▶ PROVIDED ENTRIES:
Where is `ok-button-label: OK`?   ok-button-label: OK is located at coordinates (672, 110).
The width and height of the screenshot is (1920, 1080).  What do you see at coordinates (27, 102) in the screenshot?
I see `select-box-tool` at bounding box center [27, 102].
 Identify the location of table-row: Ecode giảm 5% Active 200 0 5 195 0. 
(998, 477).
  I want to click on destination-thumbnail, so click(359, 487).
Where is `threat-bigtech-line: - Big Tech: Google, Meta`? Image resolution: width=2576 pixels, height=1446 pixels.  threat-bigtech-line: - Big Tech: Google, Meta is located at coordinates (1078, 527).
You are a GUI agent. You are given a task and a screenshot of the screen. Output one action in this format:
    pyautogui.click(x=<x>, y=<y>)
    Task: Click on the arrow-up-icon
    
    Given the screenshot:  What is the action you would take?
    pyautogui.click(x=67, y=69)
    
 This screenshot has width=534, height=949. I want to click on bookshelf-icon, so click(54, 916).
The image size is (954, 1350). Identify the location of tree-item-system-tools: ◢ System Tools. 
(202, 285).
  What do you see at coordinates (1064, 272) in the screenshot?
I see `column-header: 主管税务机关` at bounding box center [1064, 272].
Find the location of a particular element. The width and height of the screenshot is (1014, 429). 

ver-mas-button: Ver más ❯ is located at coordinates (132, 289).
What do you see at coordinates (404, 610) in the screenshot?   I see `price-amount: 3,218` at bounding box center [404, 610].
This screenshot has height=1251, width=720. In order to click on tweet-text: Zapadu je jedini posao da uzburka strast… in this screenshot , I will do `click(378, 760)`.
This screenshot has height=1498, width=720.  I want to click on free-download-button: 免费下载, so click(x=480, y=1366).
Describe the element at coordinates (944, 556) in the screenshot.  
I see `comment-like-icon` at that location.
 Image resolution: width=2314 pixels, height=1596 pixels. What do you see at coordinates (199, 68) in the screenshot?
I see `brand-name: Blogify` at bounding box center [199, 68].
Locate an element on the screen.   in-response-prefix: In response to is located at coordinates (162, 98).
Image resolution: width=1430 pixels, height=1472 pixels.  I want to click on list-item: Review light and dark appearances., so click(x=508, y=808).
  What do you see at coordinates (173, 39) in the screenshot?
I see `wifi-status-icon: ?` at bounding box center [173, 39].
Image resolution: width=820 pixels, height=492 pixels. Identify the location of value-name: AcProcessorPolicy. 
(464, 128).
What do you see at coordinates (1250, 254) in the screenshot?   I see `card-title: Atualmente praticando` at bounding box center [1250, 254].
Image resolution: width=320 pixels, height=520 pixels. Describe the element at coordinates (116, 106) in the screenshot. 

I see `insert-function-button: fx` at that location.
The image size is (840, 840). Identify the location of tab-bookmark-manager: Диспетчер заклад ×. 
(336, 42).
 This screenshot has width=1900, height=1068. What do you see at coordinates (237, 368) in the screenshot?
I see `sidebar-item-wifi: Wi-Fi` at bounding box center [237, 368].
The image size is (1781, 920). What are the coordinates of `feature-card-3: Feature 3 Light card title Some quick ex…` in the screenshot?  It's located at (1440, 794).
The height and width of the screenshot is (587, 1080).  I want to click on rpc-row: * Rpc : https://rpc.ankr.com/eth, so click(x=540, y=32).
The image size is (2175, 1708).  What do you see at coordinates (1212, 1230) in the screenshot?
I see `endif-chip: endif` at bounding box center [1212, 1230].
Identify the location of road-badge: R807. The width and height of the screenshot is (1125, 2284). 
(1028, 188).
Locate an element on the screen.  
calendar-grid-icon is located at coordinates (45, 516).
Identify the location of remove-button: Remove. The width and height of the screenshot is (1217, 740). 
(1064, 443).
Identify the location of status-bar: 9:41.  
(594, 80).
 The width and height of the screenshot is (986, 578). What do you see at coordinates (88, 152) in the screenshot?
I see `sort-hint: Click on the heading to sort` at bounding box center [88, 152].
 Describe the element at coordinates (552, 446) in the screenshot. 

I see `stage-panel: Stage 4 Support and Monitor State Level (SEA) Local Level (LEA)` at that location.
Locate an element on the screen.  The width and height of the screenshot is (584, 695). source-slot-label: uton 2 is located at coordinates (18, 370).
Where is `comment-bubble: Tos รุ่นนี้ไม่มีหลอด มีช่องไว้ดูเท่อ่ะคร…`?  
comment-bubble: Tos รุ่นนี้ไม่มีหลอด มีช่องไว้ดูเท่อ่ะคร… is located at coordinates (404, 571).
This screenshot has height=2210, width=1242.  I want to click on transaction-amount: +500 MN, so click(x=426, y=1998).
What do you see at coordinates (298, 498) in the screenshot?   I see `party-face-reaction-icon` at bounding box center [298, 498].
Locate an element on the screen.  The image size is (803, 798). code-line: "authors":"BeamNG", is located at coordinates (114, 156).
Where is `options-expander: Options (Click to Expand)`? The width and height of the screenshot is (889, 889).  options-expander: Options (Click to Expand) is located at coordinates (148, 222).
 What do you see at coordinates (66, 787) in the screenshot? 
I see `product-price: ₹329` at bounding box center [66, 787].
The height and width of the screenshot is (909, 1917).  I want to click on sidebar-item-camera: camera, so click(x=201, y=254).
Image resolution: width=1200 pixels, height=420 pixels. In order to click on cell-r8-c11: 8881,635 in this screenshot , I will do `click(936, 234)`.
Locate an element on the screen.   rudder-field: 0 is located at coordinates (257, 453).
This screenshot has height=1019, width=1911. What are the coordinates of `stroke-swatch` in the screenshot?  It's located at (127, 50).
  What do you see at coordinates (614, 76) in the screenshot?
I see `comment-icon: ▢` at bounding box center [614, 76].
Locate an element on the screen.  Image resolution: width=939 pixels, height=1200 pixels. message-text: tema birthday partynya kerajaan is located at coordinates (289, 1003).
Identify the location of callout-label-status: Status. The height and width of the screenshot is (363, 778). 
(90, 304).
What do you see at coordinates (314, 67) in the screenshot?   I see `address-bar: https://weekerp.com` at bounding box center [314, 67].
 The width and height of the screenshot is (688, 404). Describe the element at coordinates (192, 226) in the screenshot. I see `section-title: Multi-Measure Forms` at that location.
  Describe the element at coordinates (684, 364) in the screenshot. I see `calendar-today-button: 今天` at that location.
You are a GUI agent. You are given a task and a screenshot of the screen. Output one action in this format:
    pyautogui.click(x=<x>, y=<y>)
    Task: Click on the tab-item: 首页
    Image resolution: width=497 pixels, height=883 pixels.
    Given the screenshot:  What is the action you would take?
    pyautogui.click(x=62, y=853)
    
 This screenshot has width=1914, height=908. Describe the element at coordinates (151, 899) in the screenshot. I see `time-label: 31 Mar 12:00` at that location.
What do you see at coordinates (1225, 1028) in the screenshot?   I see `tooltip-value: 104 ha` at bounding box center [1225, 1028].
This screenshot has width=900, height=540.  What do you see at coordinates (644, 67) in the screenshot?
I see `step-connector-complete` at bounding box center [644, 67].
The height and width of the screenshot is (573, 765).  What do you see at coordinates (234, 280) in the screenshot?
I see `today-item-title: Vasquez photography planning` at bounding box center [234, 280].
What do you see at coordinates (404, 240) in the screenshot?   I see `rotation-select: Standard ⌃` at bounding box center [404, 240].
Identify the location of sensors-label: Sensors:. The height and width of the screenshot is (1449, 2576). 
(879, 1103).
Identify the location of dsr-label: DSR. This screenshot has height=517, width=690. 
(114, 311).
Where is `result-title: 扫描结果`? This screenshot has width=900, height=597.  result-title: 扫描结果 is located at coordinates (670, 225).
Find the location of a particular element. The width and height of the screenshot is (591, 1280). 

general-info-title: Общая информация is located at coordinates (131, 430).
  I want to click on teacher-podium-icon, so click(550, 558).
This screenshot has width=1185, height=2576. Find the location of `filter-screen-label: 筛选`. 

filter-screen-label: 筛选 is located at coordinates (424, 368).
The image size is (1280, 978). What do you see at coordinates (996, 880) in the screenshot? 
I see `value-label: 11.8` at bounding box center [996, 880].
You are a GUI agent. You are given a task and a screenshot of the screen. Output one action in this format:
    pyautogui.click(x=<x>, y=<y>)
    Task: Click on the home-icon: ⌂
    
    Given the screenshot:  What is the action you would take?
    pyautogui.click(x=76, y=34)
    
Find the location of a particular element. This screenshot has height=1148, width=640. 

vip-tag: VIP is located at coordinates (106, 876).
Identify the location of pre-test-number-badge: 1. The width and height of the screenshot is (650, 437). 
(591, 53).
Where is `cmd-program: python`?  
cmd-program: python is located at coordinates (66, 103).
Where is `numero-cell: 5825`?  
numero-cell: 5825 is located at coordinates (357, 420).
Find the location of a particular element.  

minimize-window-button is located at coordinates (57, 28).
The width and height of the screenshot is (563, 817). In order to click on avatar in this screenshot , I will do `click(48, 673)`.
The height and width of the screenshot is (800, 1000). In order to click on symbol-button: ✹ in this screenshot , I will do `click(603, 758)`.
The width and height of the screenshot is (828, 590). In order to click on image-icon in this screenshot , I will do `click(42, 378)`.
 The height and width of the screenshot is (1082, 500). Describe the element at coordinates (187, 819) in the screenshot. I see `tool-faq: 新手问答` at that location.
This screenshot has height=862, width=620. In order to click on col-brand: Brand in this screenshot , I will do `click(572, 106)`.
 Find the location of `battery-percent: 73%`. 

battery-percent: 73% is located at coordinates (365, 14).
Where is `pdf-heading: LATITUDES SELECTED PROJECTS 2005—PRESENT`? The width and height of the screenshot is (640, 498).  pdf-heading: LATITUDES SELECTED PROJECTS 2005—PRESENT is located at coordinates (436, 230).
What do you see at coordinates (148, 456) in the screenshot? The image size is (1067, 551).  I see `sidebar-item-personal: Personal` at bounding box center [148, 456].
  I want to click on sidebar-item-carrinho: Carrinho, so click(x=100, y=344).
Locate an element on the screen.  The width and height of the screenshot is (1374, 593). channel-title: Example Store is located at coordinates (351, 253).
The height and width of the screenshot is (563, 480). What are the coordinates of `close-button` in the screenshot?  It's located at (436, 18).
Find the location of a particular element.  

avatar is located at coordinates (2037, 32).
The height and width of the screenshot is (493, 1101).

▶ WORK INSTRUCTION: Please rewrite the data as a Markdown table with the columns Row and Line, starting at the first line and ending at the line that contains "I want to click on destination-thumbnail, so". Number each line, and leave out blank lines.

▶ OUTPUT:
| Row | Line |
|---|---|
| 1 | Where is `ok-button-label: OK`?   ok-button-label: OK is located at coordinates (672, 110). |
| 2 | The width and height of the screenshot is (1920, 1080).  What do you see at coordinates (27, 102) in the screenshot? |
| 3 | I see `select-box-tool` at bounding box center [27, 102]. |
| 4 |  Identify the location of table-row: Ecode giảm 5% Active 200 0 5 195 0.  |
| 5 | (998, 477). |
| 6 |   I want to click on destination-thumbnail, so click(359, 487). |